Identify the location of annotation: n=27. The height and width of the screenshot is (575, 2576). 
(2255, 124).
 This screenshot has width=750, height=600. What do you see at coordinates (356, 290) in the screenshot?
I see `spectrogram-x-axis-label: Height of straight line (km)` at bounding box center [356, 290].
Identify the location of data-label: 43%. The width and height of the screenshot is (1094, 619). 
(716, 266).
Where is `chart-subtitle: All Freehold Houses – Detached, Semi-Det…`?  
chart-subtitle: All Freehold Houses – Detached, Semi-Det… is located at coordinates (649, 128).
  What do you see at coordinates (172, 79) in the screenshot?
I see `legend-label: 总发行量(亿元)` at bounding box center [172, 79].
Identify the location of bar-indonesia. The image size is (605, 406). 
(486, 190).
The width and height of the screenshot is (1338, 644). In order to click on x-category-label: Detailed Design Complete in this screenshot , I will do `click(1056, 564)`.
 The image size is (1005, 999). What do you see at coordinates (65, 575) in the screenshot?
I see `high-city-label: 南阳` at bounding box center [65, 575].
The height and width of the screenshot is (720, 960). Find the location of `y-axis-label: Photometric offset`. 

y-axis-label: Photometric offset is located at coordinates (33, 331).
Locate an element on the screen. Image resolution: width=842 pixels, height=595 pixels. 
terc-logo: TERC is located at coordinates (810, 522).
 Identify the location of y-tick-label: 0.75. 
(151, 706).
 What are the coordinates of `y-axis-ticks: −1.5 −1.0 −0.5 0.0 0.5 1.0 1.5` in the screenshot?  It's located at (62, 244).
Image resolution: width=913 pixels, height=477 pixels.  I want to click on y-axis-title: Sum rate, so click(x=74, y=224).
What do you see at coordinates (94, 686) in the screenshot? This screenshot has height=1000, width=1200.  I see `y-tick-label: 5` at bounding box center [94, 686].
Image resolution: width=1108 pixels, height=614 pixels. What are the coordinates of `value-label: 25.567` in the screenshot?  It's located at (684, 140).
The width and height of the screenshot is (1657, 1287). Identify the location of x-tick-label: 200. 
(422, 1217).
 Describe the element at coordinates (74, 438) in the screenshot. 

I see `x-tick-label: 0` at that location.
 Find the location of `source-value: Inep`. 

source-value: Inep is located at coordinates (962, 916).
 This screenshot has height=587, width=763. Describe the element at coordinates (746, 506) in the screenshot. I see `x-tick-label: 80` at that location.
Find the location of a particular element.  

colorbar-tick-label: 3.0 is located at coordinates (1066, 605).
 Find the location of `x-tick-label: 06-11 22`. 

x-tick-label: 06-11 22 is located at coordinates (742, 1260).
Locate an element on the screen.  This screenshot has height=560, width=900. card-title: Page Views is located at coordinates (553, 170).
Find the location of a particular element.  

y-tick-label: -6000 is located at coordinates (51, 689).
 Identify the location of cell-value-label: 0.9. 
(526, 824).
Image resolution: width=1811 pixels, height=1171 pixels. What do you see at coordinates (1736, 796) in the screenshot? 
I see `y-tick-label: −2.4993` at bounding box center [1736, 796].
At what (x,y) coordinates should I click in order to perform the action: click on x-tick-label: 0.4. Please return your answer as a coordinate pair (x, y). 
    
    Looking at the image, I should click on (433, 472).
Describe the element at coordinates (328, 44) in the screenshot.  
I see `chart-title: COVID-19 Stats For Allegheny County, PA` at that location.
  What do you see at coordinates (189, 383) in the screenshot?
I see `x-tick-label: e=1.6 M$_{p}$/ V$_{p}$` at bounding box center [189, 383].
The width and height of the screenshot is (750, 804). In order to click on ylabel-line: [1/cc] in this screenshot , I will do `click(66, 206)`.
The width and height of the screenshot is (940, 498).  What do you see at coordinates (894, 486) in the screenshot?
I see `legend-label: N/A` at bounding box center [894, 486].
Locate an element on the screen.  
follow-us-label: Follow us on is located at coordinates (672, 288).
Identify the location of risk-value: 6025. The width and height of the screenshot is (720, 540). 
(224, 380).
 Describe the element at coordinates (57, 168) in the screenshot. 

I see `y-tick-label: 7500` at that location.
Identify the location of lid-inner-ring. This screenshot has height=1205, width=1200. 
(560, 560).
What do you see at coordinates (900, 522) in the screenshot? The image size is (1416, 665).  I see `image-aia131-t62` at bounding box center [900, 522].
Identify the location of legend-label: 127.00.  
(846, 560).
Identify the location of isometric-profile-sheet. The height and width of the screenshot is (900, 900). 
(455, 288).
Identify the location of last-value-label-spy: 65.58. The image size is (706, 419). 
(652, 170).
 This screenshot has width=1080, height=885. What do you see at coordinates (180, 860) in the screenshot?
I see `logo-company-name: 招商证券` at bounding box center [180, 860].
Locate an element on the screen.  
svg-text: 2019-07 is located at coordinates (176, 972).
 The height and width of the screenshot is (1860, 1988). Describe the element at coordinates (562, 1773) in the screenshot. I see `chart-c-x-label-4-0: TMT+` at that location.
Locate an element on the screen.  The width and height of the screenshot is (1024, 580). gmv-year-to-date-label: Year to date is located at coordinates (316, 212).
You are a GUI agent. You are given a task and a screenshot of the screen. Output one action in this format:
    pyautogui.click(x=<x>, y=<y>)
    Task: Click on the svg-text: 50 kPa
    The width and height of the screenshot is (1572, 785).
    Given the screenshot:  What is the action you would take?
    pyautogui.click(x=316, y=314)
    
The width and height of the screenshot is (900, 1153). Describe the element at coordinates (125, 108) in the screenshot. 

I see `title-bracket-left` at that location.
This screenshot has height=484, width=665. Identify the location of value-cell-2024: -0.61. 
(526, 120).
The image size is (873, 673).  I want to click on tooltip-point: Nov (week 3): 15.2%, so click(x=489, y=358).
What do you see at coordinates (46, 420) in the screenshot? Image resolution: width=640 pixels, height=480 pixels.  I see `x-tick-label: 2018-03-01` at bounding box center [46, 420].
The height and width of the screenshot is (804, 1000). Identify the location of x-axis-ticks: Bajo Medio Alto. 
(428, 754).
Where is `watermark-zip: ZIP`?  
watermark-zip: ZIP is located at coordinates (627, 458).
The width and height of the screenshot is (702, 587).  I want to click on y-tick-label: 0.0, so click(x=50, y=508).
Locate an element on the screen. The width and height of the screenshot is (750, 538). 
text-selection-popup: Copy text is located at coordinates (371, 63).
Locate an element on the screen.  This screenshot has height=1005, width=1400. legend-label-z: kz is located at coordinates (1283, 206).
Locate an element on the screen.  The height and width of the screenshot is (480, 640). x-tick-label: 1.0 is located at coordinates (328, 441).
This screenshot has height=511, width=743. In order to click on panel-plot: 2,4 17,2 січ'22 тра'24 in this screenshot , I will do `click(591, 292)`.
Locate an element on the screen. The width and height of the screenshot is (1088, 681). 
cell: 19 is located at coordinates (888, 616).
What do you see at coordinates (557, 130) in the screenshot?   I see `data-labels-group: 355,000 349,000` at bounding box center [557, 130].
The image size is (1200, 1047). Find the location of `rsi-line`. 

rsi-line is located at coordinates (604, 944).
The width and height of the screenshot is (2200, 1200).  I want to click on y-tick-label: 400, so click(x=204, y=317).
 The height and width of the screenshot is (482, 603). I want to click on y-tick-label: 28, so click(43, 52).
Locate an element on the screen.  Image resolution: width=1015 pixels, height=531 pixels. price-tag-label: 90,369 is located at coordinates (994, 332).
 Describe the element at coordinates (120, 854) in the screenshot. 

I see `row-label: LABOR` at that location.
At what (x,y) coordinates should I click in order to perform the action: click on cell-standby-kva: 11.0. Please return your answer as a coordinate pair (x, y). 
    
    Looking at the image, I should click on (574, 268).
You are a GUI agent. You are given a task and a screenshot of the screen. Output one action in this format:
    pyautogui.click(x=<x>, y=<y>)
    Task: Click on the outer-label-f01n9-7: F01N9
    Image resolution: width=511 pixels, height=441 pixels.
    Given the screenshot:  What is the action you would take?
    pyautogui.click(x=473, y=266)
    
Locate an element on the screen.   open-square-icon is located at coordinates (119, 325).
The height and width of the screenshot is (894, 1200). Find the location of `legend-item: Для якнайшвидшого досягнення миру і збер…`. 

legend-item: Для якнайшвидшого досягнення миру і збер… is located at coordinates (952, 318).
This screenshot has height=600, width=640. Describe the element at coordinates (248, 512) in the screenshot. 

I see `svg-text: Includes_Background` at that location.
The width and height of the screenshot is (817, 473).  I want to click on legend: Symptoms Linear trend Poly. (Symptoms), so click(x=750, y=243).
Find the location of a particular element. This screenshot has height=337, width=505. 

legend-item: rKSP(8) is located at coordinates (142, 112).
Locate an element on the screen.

:: Job ::
Reproduce the listing from the line with "The image size is (873, 673)." up to and including the line with "Looking at the image, I should click on (574, 268).", keeping every character unchanged.

:: Task output ::
The image size is (873, 673).  I want to click on tooltip-point: Nov (week 3): 15.2%, so click(x=489, y=358).
What do you see at coordinates (46, 420) in the screenshot? Image resolution: width=640 pixels, height=480 pixels.  I see `x-tick-label: 2018-03-01` at bounding box center [46, 420].
The height and width of the screenshot is (804, 1000). Identify the location of x-axis-ticks: Bajo Medio Alto. 
(428, 754).
Where is `watermark-zip: ZIP`?  
watermark-zip: ZIP is located at coordinates (627, 458).
The width and height of the screenshot is (702, 587).  I want to click on y-tick-label: 0.0, so click(x=50, y=508).
Locate an element on the screen. The width and height of the screenshot is (750, 538). 
text-selection-popup: Copy text is located at coordinates (371, 63).
Locate an element on the screen.  This screenshot has height=1005, width=1400. legend-label-z: kz is located at coordinates (1283, 206).
Locate an element on the screen.  The height and width of the screenshot is (480, 640). x-tick-label: 1.0 is located at coordinates (328, 441).
This screenshot has height=511, width=743. In order to click on panel-plot: 2,4 17,2 січ'22 тра'24 in this screenshot , I will do `click(591, 292)`.
Locate an element on the screen. The width and height of the screenshot is (1088, 681). 
cell: 19 is located at coordinates (888, 616).
What do you see at coordinates (557, 130) in the screenshot?   I see `data-labels-group: 355,000 349,000` at bounding box center [557, 130].
The image size is (1200, 1047). Find the location of `rsi-line`. 

rsi-line is located at coordinates (604, 944).
The width and height of the screenshot is (2200, 1200).  I want to click on y-tick-label: 400, so click(x=204, y=317).
 The height and width of the screenshot is (482, 603). I want to click on y-tick-label: 28, so click(43, 52).
Locate an element on the screen.  Image resolution: width=1015 pixels, height=531 pixels. price-tag-label: 90,369 is located at coordinates (994, 332).
 Describe the element at coordinates (120, 854) in the screenshot. 

I see `row-label: LABOR` at that location.
At what (x,y) coordinates should I click in order to perform the action: click on cell-standby-kva: 11.0. Please return your answer as a coordinate pair (x, y). 
    
    Looking at the image, I should click on (574, 268).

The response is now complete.